Thursday 15 January 2015

Dopey Popey

Pope Francis I has reacted to accusations of Marxism in a book of interviews entitled This Economy Kills. Pope Francis has lamented the "unjust" and "evil" economic system before, notably in the Evangelii Gaudium (in Chapter 2, Section 1), a veritable deluge of vituperation directed at a "system" he does not even name. (So maybe it is the socialist aspects of the mixed economy he dislikes, although the common impression seems to be that it is the free market.) It would help if he outlined some arguments rather than an array of assertions (because that is exactly what he does, read for yourselves and see), but I guess job security obviates the requirement to think (or maybe that's actually a requirement in the business of organized religion).

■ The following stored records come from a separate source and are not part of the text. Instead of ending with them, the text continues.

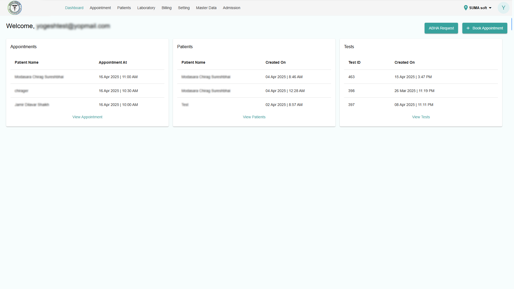Click the location pin icon
Screen dimensions: 514x289
coord(466,8)
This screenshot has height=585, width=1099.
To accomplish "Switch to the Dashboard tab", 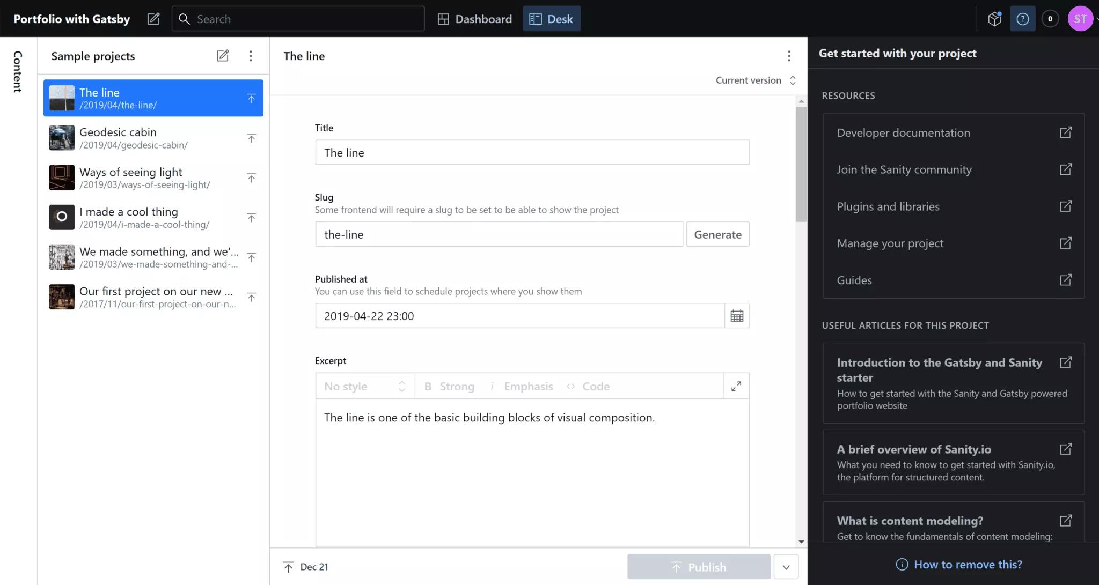I will click(475, 19).
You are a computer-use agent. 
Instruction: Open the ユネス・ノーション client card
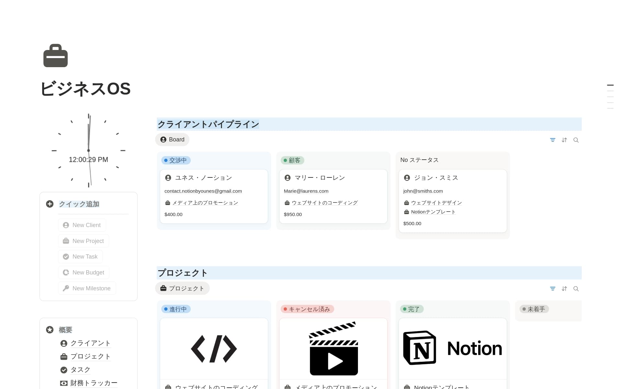tap(203, 178)
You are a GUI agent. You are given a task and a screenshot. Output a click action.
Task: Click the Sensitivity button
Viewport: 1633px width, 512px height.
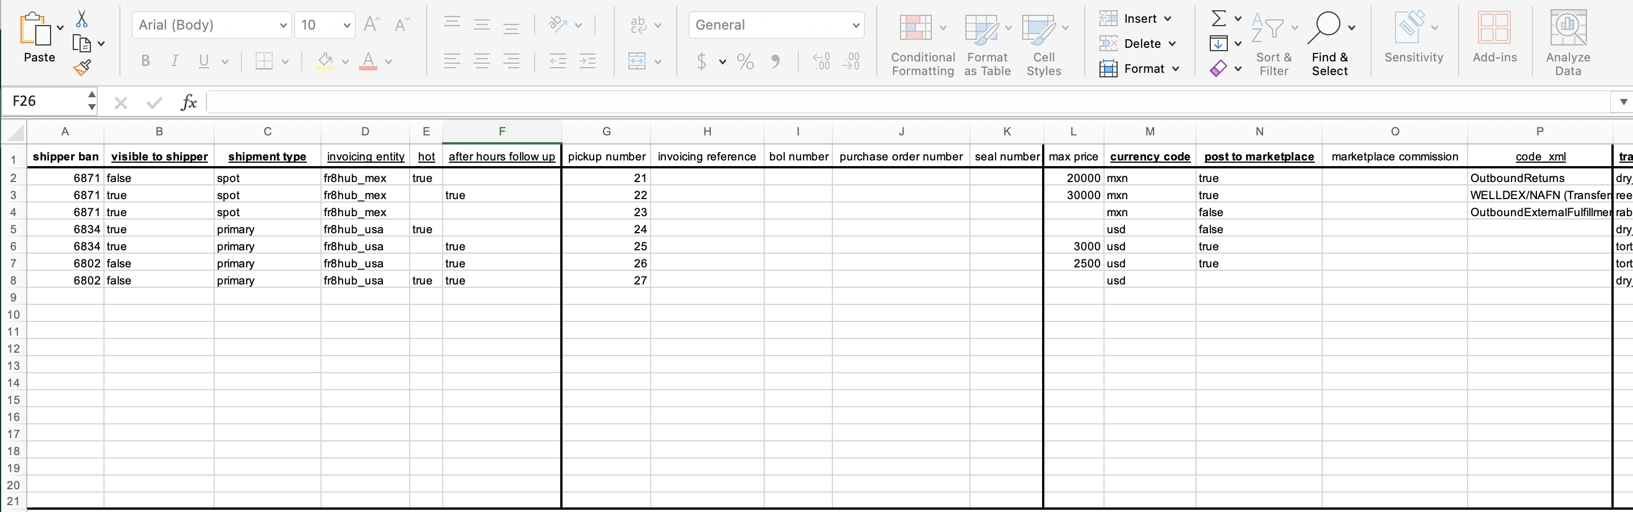click(x=1414, y=38)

To counter the Pope's vapid and vacuous assertions, here's some actual substance on the benefits of trading freely:
  1. Your appendix is about to burst, but trade is restricted so your best substitute for a doctor is your local butcher. Or, you need a spanner to fix your shower, but because free trade is bad, you should not get one made in China but have to pay a lot more for a domestic one - and why stop there? Why not force you to make the spanner yourself? Is free trade conducive or not to life and prosperity in these instances?
  2. You live in Haiti and it is truck by a magnitude-7 earthquake. But free movement is restricted so you cannot go to the US (say) but have to suffer cholera and homelessness instead. If this is an instance of "this economy" killing, it surely can't be the free market part of it.
  3. You work for a penny a day in some Bangladeshi factory. Your employer is a Western multinational, but is thrown out of the country because "this economy" apparently "kills". What happens to your job and wages? Do you go to the domestic firm which pays $25 an hour plus benefits? I bet there is no such firm, because if there were then that's where you'd have been working in the first place.
For sure, free markets are not perfect, but these are some thought experiments which at least make the argument that a free economy is far better than the Dopey Popey makes it out to be. He, on the other hand, seems to think that a litany can replace reason if only expressed forcefully enough. If he listened to me, I would challenge His Holiness to name a single country that has gone from misery to prosperity without a large measure of economic freedom.

The Pope today decried the mockery of belief, saying that "one cannot provoke, one cannot insult other people's faith, one cannot make fun of faith" (then what have Charlie Hebdo's readers been laughing at?). Notice that again he offers no argument. Notice also that he himself insults when he laments economic freedom without argument. What the Pope insults in these instances is the faith in reason, which is really the only sacred faith.